Le département du Gers a payé un très lourd tribut à ce conflit : 8265 « morts pour la Patrie », dont 1429 disparus et aussi 3604 mutilés et les 7 Berracais que nous honorons. Le tribut à la guerre des populations paysannes de France est énorme. Le Gers en perdant 12,5% de sa population entre 1911 et 1921 – le chiffre pour la France est de 5,3% – sort considérablement affaibli.
Et je veux ici rendre hommage, parce qu’on les oublie trop souvent, aux femmes qui ont remplacé les hommes, dans les champs en particulier. Elles ont tenu à bout de bras notre pays et les lettres de Mme Roucault en témoignent. Merci les enfants pour la sensibilité et l’émotion avec lesquelles vous avez restitué ces lettres si émouvantes de Mme Roucault à son fils Fernand. Et vous me permettrez de débuter mon propos à partir du sens personnel que je trouve aux paroles de cette maman, Mme Roucault.
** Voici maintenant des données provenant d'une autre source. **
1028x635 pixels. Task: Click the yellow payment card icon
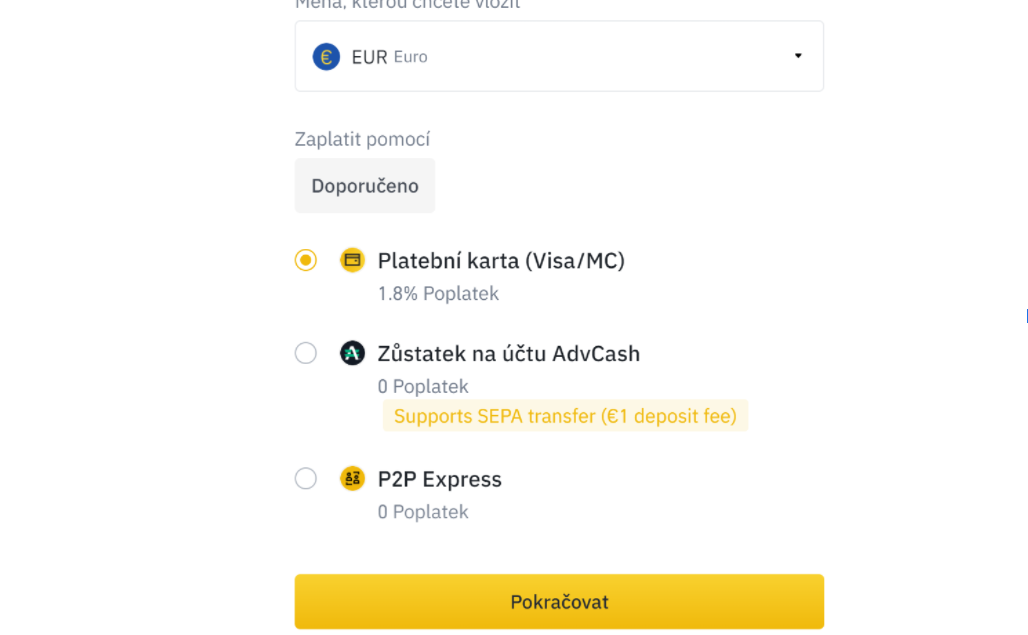[352, 260]
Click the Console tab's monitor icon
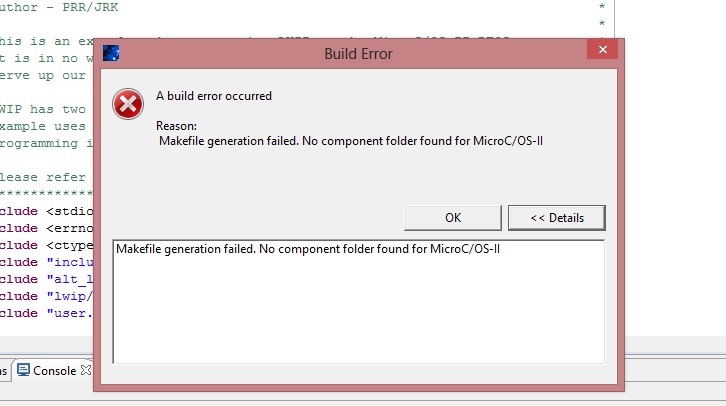The image size is (726, 406). (23, 370)
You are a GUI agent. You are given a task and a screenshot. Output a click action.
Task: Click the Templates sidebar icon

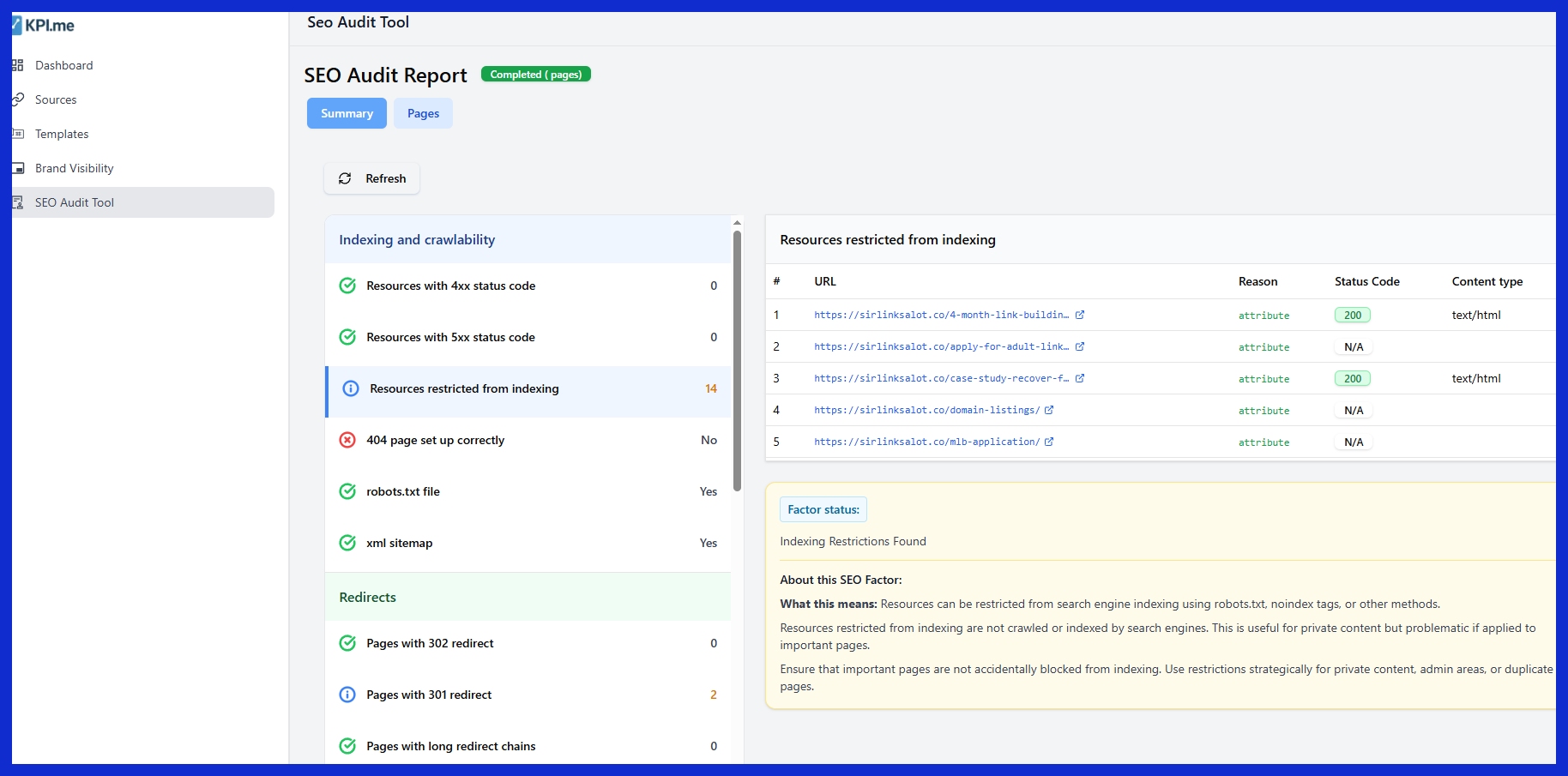(18, 134)
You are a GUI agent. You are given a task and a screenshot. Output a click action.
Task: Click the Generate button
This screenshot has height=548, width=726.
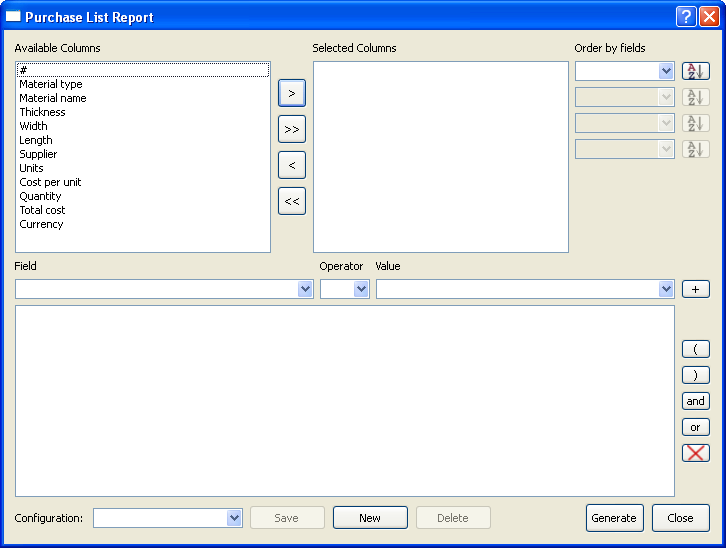point(614,518)
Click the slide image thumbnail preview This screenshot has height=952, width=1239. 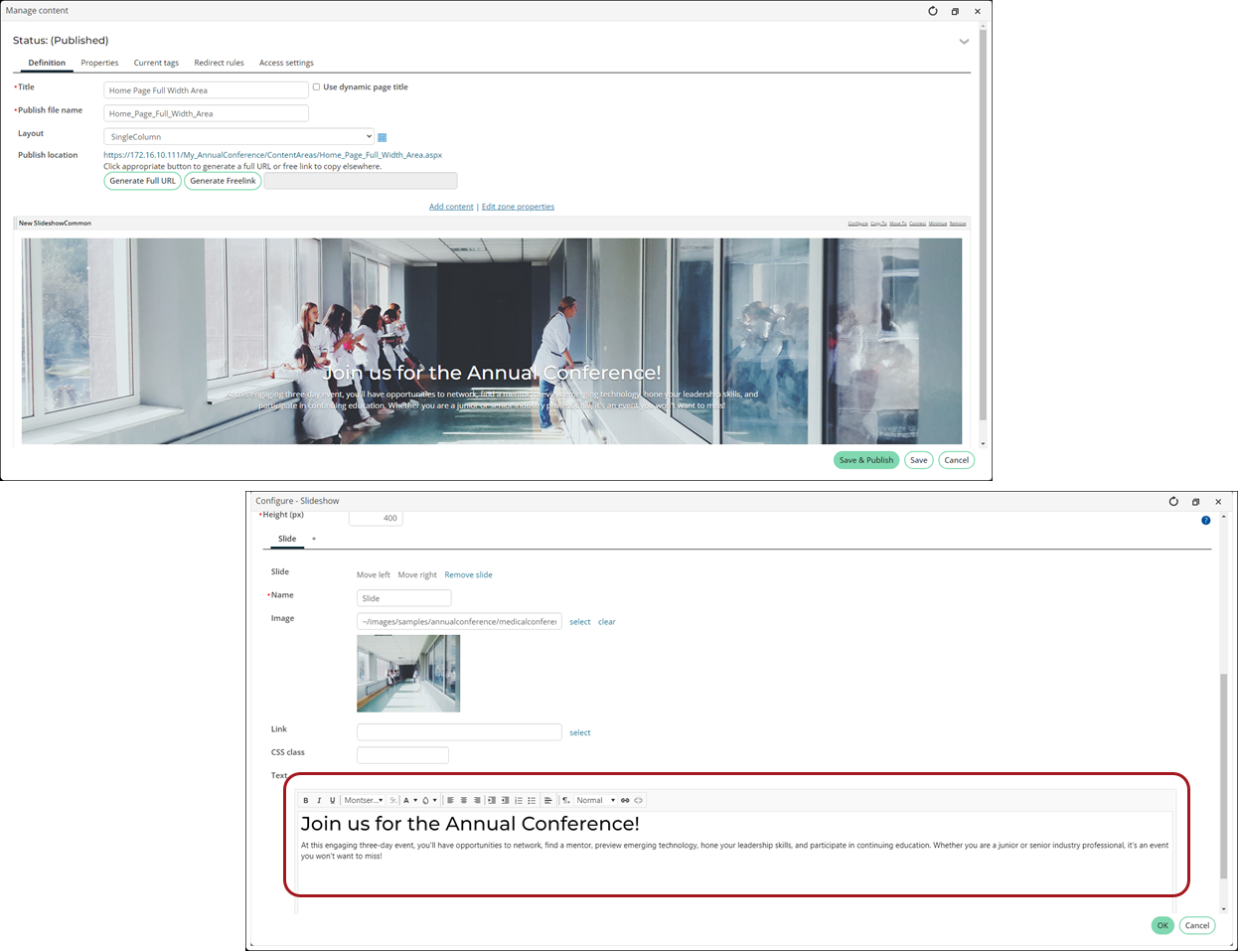(408, 674)
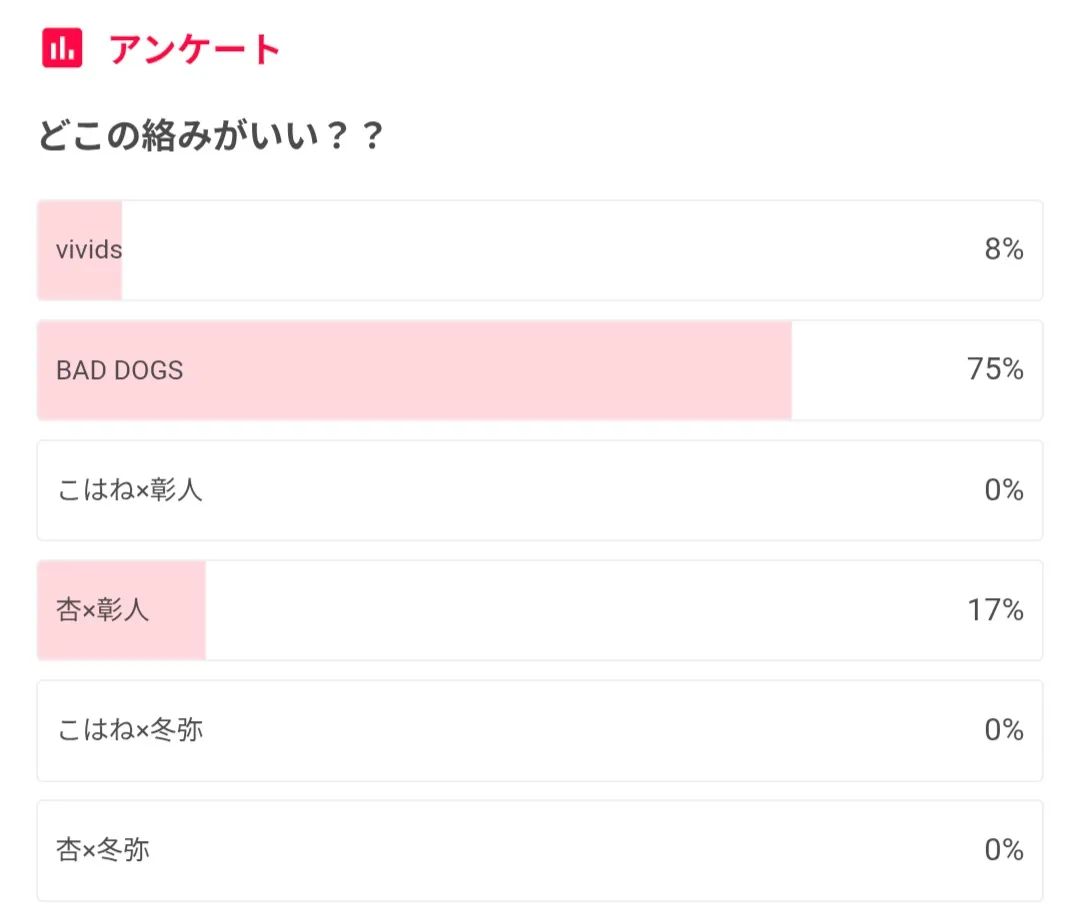Click middle of the こはね×冬弥 option box
The height and width of the screenshot is (908, 1080).
coord(540,730)
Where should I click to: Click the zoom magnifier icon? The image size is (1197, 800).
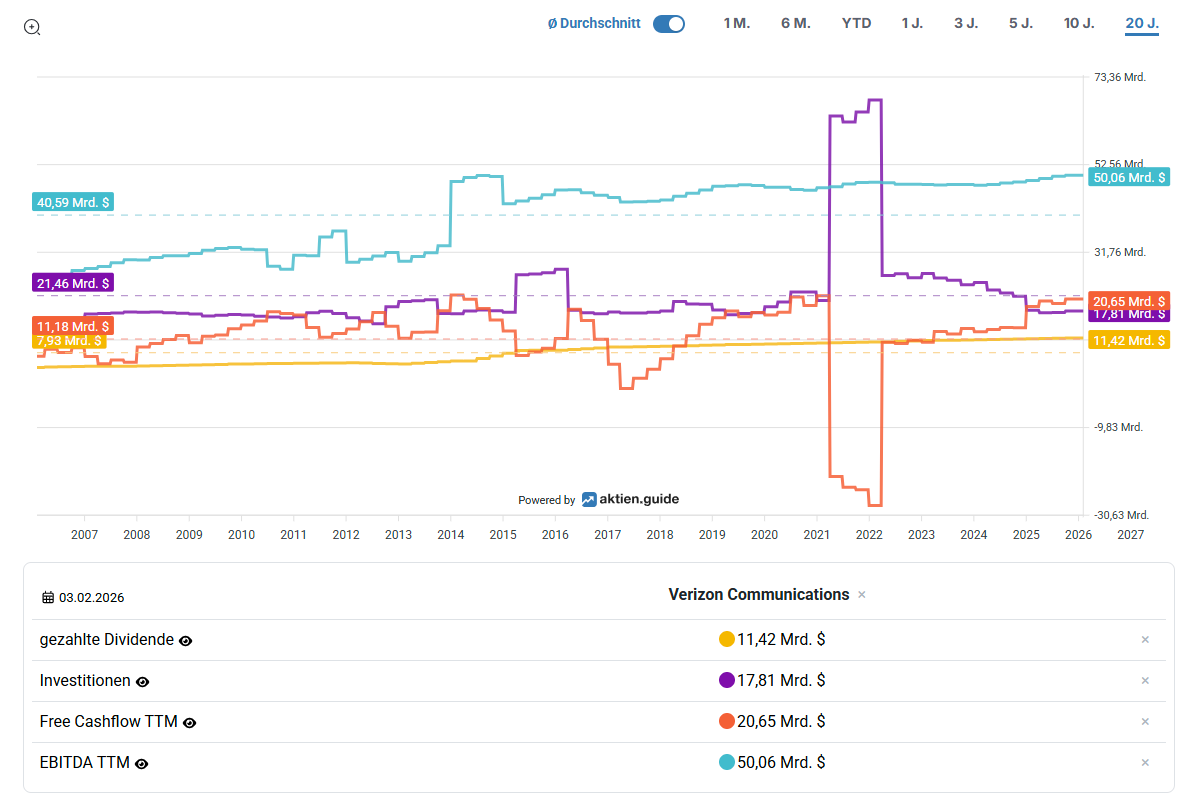tap(32, 27)
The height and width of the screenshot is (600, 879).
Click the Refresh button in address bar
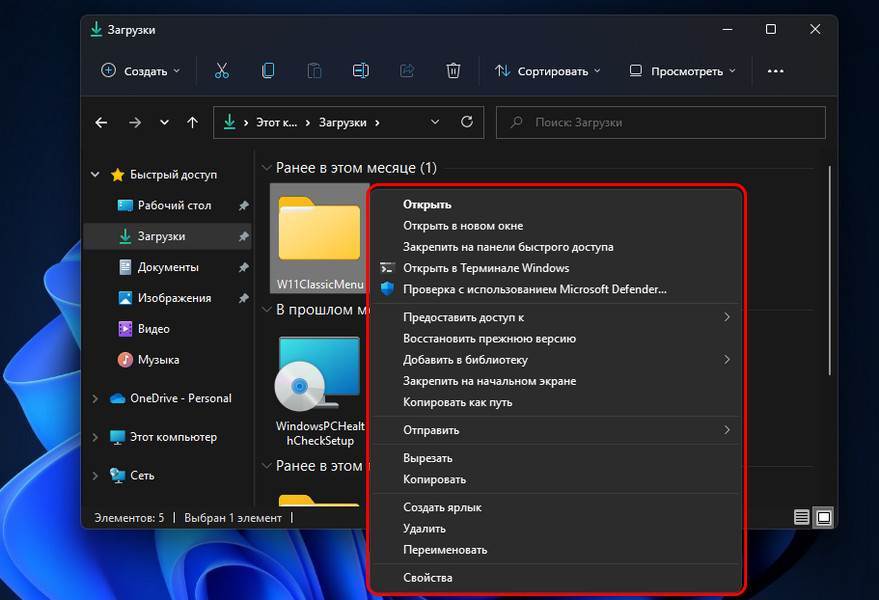pos(466,122)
Je crois profondément que l’humanité se construit pour une très grande part dans la relation première et privilégiée de la mère à son enfant. Comme je crois, et les témoignages écrits de 14-18 nous le disent sous des formes diverses dont la littérature** est la plus fortement expressive, que la guerre est l’antithèse absolue de la civilisation, même si elle lui est consubstantielle… et cela dit beaucoup de la complexité de l’Homme.
Pour moi, la maman d’un côté, la guerre de l’autre, bornent le spectre des mille et une manières de se comporter avec humanité. Et l’humanité n’est pas un acquis mais une construction, une construction fragile toujours à interroger pour la perpétuer au fil des générations. De manière éloquente, le grand poète Paul Valéry ne disait pas autre chose quand il écrivait dans son ouvrage de 1919 intitulé « La crise de l’esprit » : « Nous autres civilisations, savons désormais que nous sommes mortelles. »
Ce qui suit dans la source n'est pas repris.